The past couple of days have been filled with prayer and contemplation. As I reflected back on yesterday's post regarding, "The Good Old Days", I was struck with a thought...maybe one of the reasons I am in the state of mind that I am in is because I do not know what path I am supposed to be on.
As a Christian, I should be guided by the Holy Spirit. The Spirit should gently nudge me in the direction that I should take and if I veer off of it, the Spirit will begin to speak louder. The further I get from my goal the louder the voice of the Spirit should be. Right now, I cannot hear it. I would absolutely love to believe that the lack of a screaming voice telling me to go hear or go there would indicate that I am headed in the right direction, but I somehow I don't think that is the case. It is as if the Enemy has put sound deadening material around the concert hall of the Holy Spirit. The Spirit is still speaking, but all the of the sound proofing I have in my life that the Devil has graciously donated is blocking the sweet sounds of my master's voice.
I have taken a regiment to start earnestly asking for guidance on as much as I can. There are a lot of things going on in my life in regards to work, family, home, and church and I sometimes feel overwhelmed by the vastness of change. Do not get me wrong, I like change...change can be very good. However when change comes from everywhere at the same time, even the best can feel a bit overcome by it.

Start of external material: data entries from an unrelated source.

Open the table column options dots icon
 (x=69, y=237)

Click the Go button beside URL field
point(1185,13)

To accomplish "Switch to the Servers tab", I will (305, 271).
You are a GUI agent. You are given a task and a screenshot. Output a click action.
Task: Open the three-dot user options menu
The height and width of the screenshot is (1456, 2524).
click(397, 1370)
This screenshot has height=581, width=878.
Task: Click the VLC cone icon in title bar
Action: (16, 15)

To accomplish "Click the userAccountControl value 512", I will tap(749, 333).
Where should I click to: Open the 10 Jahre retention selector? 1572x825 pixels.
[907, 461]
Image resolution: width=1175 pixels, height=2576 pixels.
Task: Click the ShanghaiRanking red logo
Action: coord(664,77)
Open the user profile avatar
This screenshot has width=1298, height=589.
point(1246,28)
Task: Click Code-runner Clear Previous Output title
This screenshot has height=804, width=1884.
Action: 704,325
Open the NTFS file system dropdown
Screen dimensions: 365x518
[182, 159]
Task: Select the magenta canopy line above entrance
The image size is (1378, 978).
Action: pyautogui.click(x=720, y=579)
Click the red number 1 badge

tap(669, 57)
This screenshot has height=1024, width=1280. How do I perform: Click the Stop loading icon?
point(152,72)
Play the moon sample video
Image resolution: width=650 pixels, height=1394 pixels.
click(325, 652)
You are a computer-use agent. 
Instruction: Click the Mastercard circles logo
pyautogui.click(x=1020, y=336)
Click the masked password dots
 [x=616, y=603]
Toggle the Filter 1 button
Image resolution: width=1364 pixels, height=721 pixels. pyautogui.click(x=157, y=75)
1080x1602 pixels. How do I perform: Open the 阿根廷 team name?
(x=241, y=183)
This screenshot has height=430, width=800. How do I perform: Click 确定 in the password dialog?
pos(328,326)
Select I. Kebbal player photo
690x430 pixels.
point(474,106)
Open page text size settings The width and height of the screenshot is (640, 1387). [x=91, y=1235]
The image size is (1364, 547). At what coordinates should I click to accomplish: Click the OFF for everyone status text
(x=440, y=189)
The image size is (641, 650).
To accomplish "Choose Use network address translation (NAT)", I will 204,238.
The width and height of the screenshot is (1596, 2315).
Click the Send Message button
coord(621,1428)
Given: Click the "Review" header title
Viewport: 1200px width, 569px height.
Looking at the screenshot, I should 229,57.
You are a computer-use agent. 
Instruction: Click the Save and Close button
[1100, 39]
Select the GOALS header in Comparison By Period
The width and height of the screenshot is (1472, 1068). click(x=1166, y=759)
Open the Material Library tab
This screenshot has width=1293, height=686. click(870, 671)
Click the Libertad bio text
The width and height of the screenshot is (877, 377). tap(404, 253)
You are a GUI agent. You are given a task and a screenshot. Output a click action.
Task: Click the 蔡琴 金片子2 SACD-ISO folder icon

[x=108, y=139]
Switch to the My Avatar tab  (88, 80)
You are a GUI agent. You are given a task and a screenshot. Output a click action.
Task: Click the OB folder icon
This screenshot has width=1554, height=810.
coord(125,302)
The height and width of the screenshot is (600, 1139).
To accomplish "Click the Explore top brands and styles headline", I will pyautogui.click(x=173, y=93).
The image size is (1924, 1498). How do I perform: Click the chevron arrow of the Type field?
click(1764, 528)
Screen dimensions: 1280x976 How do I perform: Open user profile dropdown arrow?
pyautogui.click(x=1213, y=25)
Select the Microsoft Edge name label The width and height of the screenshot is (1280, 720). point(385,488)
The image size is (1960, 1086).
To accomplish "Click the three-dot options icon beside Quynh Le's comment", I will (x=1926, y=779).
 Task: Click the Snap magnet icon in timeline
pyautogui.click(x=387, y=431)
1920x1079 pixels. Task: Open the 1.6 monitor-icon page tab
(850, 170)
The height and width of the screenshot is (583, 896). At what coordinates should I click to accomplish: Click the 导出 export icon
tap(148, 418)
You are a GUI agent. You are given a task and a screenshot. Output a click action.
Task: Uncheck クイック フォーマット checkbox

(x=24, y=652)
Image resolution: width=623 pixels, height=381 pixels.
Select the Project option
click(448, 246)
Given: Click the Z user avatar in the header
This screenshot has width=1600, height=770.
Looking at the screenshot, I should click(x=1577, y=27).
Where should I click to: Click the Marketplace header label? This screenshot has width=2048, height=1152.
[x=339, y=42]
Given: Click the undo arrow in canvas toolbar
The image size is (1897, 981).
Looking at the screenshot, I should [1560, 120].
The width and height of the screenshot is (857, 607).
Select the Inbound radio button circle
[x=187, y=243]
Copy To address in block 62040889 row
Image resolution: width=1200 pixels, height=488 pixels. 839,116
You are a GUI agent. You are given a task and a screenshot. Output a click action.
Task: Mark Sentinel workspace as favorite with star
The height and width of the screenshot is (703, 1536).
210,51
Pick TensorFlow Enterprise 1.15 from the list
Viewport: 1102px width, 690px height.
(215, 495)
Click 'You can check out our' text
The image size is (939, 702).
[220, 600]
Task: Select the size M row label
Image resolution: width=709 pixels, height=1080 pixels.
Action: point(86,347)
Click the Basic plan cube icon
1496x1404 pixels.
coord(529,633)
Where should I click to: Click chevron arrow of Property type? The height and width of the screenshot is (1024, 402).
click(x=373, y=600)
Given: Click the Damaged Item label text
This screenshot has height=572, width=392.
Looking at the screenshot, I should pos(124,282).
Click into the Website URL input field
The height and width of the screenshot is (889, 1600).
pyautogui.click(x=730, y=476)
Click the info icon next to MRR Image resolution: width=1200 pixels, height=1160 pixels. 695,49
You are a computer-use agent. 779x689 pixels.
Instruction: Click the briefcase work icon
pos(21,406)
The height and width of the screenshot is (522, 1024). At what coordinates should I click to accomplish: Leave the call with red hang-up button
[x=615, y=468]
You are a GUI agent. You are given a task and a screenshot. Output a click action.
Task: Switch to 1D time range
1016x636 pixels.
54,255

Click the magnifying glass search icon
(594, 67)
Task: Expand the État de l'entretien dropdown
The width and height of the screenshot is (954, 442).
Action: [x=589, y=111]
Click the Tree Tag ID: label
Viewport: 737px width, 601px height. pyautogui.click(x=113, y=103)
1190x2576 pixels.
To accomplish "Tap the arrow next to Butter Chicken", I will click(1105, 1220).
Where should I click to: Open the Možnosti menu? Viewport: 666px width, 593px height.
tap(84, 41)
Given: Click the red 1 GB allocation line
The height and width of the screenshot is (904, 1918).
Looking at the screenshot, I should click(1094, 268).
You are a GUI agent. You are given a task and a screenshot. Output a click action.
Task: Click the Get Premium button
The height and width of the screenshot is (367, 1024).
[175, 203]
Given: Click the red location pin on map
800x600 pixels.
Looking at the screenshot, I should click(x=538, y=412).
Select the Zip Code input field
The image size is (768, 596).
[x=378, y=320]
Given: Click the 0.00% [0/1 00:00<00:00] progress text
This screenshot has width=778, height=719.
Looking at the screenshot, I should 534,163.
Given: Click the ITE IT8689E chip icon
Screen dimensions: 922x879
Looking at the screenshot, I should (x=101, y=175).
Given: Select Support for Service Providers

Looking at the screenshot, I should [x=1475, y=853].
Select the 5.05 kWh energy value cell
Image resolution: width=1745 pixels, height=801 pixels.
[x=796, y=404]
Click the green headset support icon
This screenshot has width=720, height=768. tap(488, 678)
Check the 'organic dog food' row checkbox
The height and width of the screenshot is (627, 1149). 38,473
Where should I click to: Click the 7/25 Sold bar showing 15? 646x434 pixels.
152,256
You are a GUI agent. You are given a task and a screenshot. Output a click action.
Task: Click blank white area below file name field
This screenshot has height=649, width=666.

A few years ago my career was on track, but a few changes in the environment have made me question whether or not I am in the right area. While attending a little soirée for the retirees at work yesterday, I heard story after story on how the company we work for was a great place to go and people hate to leave. While I do not doubt that at a high level, the local scene at our site (a small, remote data center for one of our customers) does not have the same spirit. While watching a web cast delivered by the CEO of our company, the speakers expressed the desire to promote from within and encouraged us to update our internal resumes with any data that would allow our company to use us in an area that needs to be filled. With that in mind, I was given hope and a spark of encouragement that maybe I am in the right place and I just need to bide my time. I am reminded that we work on God's timetable...not ours.